Wednesday, February 13, 2013

Newborn with Erosive Diaper Dermatits

Abstract:  5 week old girl with an erosive diaper dermatitis since day 2.
HPI:  The patient was born at 3200 grams to a P2G2 opioid-addicted mother who was on Suboxone (buprenorphine and naloxone) maintenance.  The infant is feeding well and gaining weight and the mother seems attentive.  At day 2 her mother noted the process seen below.  The child is bottle fed and had originally been on Enfamil but was switched to Nutramagen.  Treatment to date has been with a panoply of creams:  Neomycin (!), Desitin, clotrimazole.  The mother relates that stools seem unremarkable.

O/E:  There is a nodulo-ulcerative napkin dermatitis.  No other skin lesions are noted.


Clinical Photo:


Lab:  A culture was done and was negative.  KOH not done.

Diagnosis:  Jacquet-type Nodulo-ulcerative Diaper Dermatitis in an infant with possible narcotic abstinence syndrome (see reference).

Questions:
How many of you have seen a similar case of Jacquet’s Disease in an neonate?  What local care would you recommend?  Any work-up at this point?  Are you aware of the narcotic abstinence syndrome and if so have you seen an erosive napkin dermatitis like this?

My approach at this time is to try the alpha tocopherol, keep diaper changes simple, consider cloth diapers for 1 – 2 weeks.  KOH prep will be done.  If response is not favorable consider biopsy or admission to hospital for care.

One Month Follow-up:
The baby was treated in the following way, as recommended by Dr. Julianne Mann from Pediatric Dermatology, OHSU, Portland, Oregon:

1. Absolutely NO diaper wipes at all.  Have mom get a large pack of rectangular cotton makeup remover pads.  Have her apply mineral oil to the cotton pad and use this to clean the baby's bottom.  When she is away from home OK to have her use a damp cotton cloth (I tell parents to pack several damp soft cotton washcloths in a ziplock in their travel diaper bag).

2. With every diaper change, have mom liberally apply a thick barrier paste after cleaning the baby's bottom.  We have had the best luck with a compounded butt paste that our local pharmacy mixes up because we suspect that preservatives in OTC diaper pastes may also play a role with the dermatitis.  We do 25% corn starch, 25% zinc oxide, and 50% petrolatum and dispense one pound.
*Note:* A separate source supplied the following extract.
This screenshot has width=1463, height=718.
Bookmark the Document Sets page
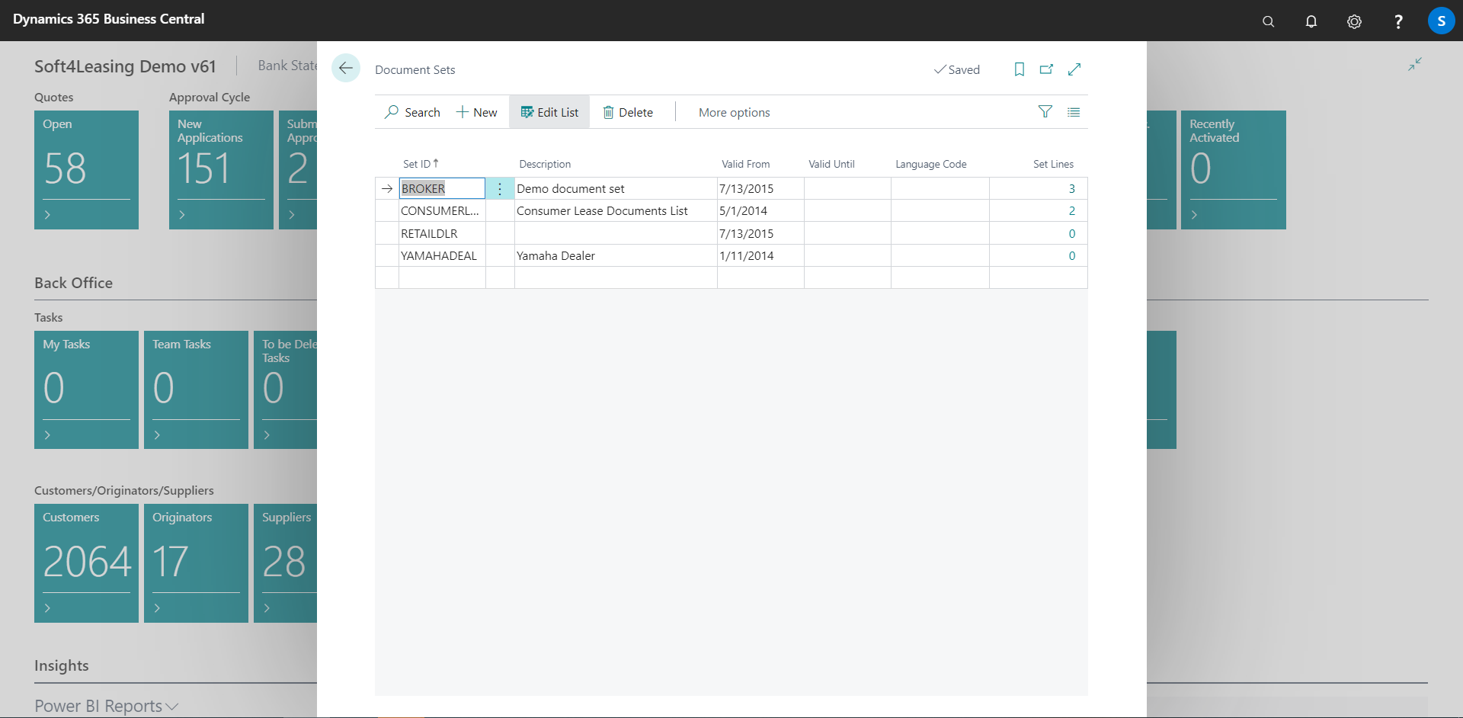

3. I emphasize the importance of stopping everything else that they've been using.  Most parents whose baby's butt looks like this have been desperately trying everything, including doing things like vinegar or baking soda soaks and trying a different cream almost daily.  I tell them the goal is to simplify.  KEEP IT SUPER SIMPLE!
Thank you, Lili!!


Reference:

[Effectiveness of topical acetate tocopherol for the prevention and treatment of skin lesions in newborns: a 5 years experience in a 3rd level Italian Neonatal Intensive Care Unit].  Manzoni P, Gomirato G.  Minerva Pediatr. 2005 Oct;57(5):305-11.
Divisione di Neonatologia e TIN Ospedaliera, Ospedale S. Anna, Azienda Ospedale OIRM-S. Anna, Turin. paolomanzoni@hotmail.com
Abstract:  Neonates in NICU (especially when premature) are particularly prone to skin damage by action of external aggressive conditions such as chemical, physical, infectious, radiant, mechanical and iatrogenic factors. Strategies for avoiding disruption of the skin barrier are thus highly needed in such patients.
METHODS: We evaluated the effectiveness of a acetate tocopherol (AT) ointment for topical use in 21 neonates admitted to our NICU and affected by neonatal abstinence syndrome with severe diaper exulcerative and erosive erythema with ulcer and granulation tissue at the bottom of the lesion (group A), and compared them to 19 matched neonates affected by the same condition and treated with a commonly used skin ointment (emollient type, water-in-oil category) (group B). For all newborns we calculated: the dermatological severity score (using a clinical score from 0 to 9 points according to the increasing severity of the lesions) at time 0, 4 and 7 days; the mean days for achieving complete recovery; the rate of therapeutical failures.
RESULTS:  Mean score at day 0 was 7.8 in group A vs 7.9 in group B (P=0.35 NS). At day 4 it was 4.6 in group A vs 6.5 in group B (P=0.03), at day in 7 it was 3.1 in group A vs 5.2 in group B (P=0.04). A complete recovery with restitutio ad integrum occurred after 9.1 mean days in group A vs 12.2 mean days in group B (P=0.04). The rate of therapeutical failures was significantly lower in group A (4.2% vs 30.6%; OR 0.235; P<0.01) than in group B. No adverse effects related to AT use were reported.
CONCLUSIONS:  AT in our experience proved to be safe and more effective than the commonly used skin ointments in the topical treatment of exulcerative skin lesions in NICU neonates.